With the Jellyfish, we just turned up, got the machines out and carried on editing. For an afternoon we were even based in a dressing room as the OB truck wasn’t ready yet!
Two more connections to the Jellyfish were needed. The first was a graphics machine that was running Mavericks. A quick call to LumaForge and they walked us through how to connect the old 10.9 machine without using the normal app.
Edit 1 setup in the back of a tender. Note the fairly complex timeline!
Edit 2 slightly more snug in the back of the replay area.
Then we had to connect to the truck EVS system. A quick SMB share from the XTAccess box and we could see growing EVS streams in the FCPX browser. This process is vital in today’s fast turnaround OB environment.
The Jellyfish hooked up to the truck's EVS machines. (XTAccess in the background)
There then followed two days of hassle free Final Cut Pro X editing. The Jellyfish didn’t miss a beat. It only took me a few minutes each morning to go around all the clients to reconnect them after the trucks (and Jellyfish) were powered down overnight.
The Suicide Squad inspired opener for the show which was half edited before the event and finished on site. It is the export from that rather complex timeline in the picture above!
One thing I’d like to emphasise here is the speed. The combination of the Jellyfish, the NFS filesystem, the Retina iMacs and FCPX provided just about the fastest OB edit system you can buy (or borrow!) It makes other similar OB setups using ISIS & Adobe Premiere systems look like they are back in the 90’s using SCSI drives.
The opener for the last show made up of EVS match streams, archived EVS clips and Sony F5 slo-mo and full speed camera originals and a Canon 5D second angle. Cut and ready just a few minutes before TX.
Waveform generation of long files, especially with multitrack and/or growing recordings are the achilles' heel of NLEs. I was very impressed how fast the Jellyfish/iMac/FCPX combination produced the waveforms. This video shows the speed of a closed file with multiple audio tracks.
But the benefits didn’t stop
Traditionally, at the end of an OB, the EVS operators produce ‘melts’ which are just all the best clips from different angles of the coverage put together. Normally, this takes time to copy over, but as each clip was being ‘archived’ onto the Jellyfish through the transmission, we were able to derig the machine 15 minutes after coming off air.

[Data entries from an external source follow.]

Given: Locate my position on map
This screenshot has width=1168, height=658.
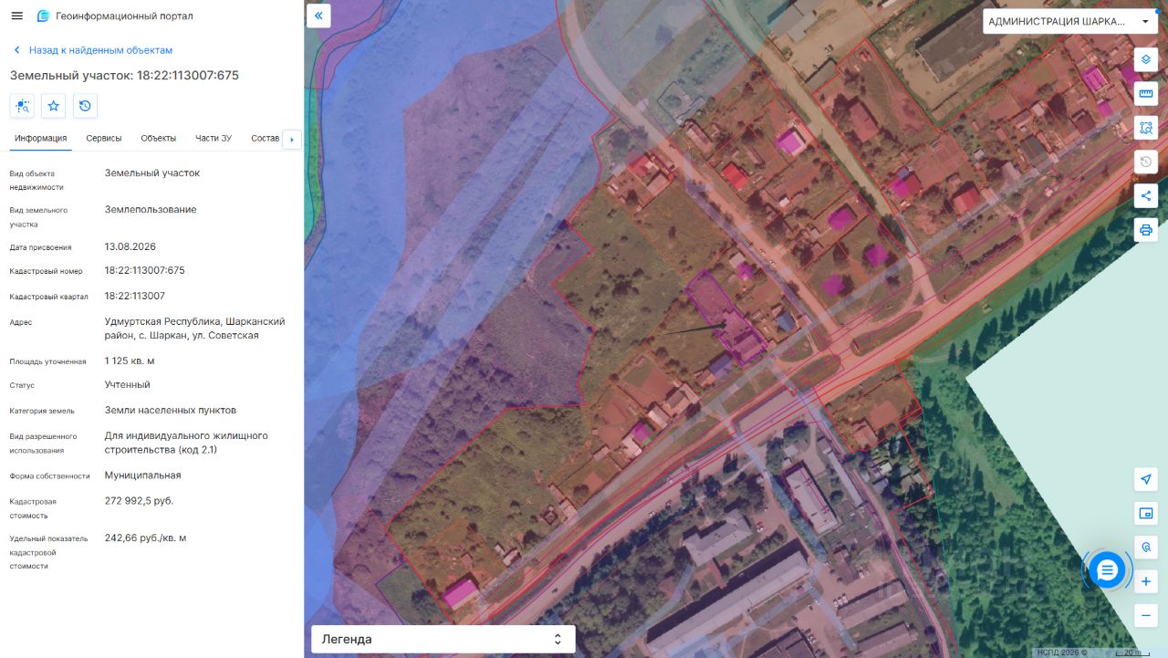Looking at the screenshot, I should [1146, 479].
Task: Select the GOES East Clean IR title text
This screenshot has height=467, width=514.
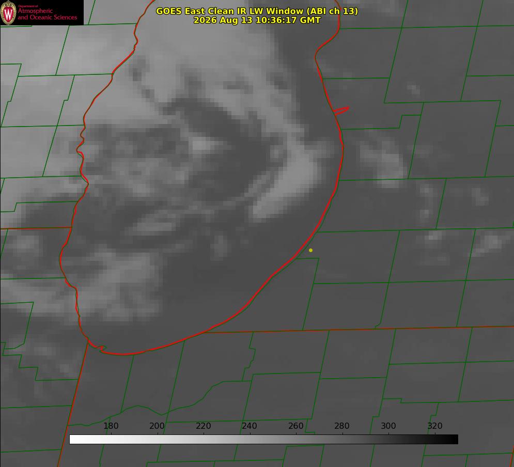Action: coord(257,11)
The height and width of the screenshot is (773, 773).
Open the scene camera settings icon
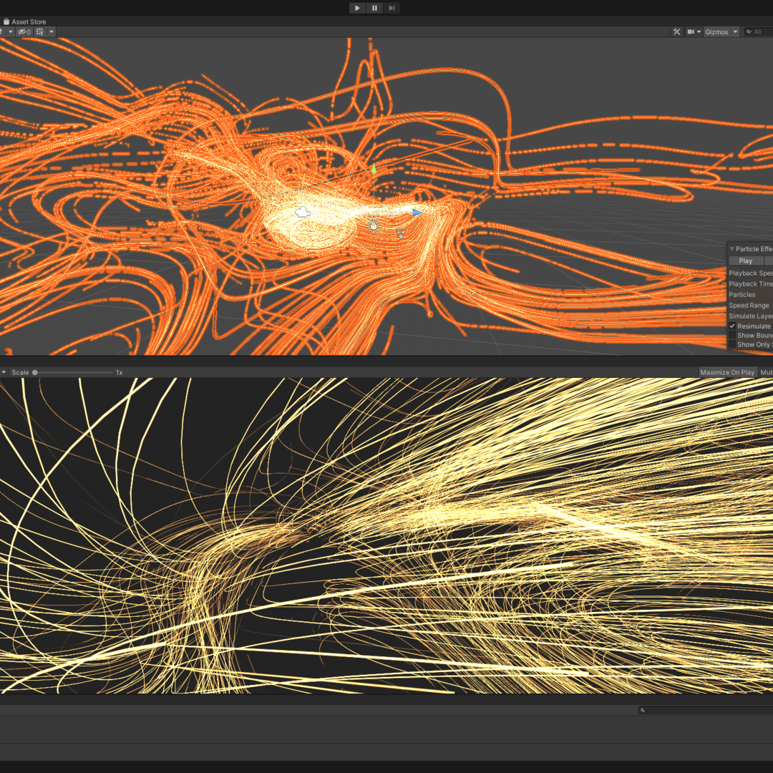pyautogui.click(x=691, y=32)
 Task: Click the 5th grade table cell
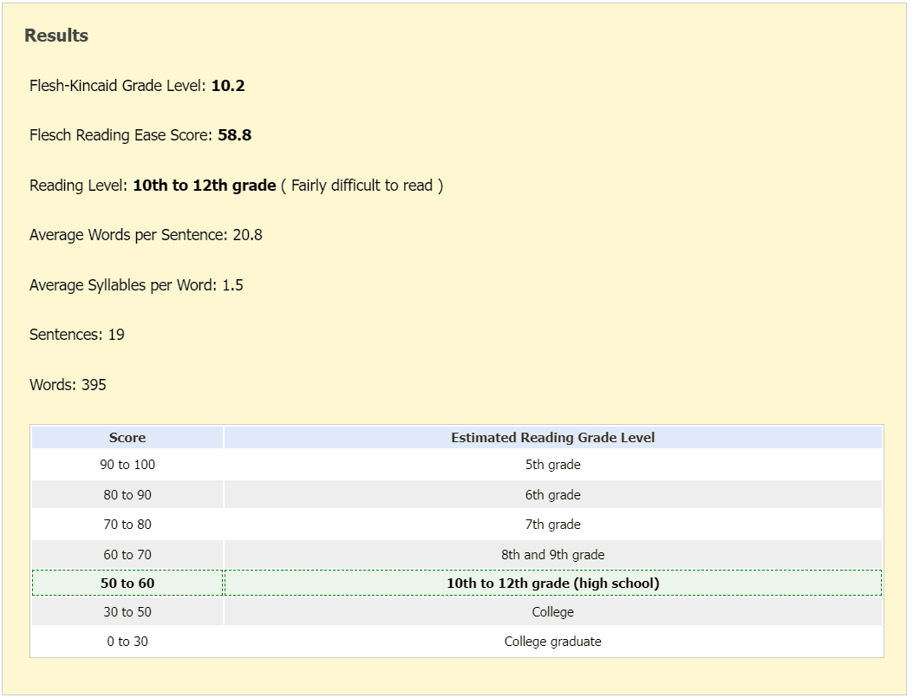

In the pre-tournament edit and two days of transmission, we stored just over 2TB of camera originals, stills, and music. The EVS transferred just over 1.5TB of streams and archived clips to the Jellyfish. NFS was used for FCPX and media, the EVS mounted via SMB.
The work was tough, edits were going through the suites so fast that there wasn’t any time for media management. No problem, as the Jellyfish was going back to my studio for a day to copy the media, matches and masters that were needed on to another drive. Also a good opportunity to make split track exports.
If you have ever had a generator driver standing over you at the end of a job waiting for you to power off, you will know the benefit of being able to tidy up and media manage at your leisure.
Time is money, or in this case, time is diesel.
I can see more jobs where the editor/s are in control of the technical aspects of OB post production. They know how things should be configured, how fast things should run (and why) as they are the end users. The Jellyfish is not only a fast shared storage box, it is very easy to hook up to each client. No IT or field engineer required.
And the bottom line really is the bottom line. If a client has a fully working, fast edit system on location on a tight budget, everybody wins.
Peter Wiggins is a broadcast freelance editor based in the UK although his work takes him around the world. An early adopter of FCP setting up pioneering broadcasts workflows, his weapon of choice is now Final Cut Pro X.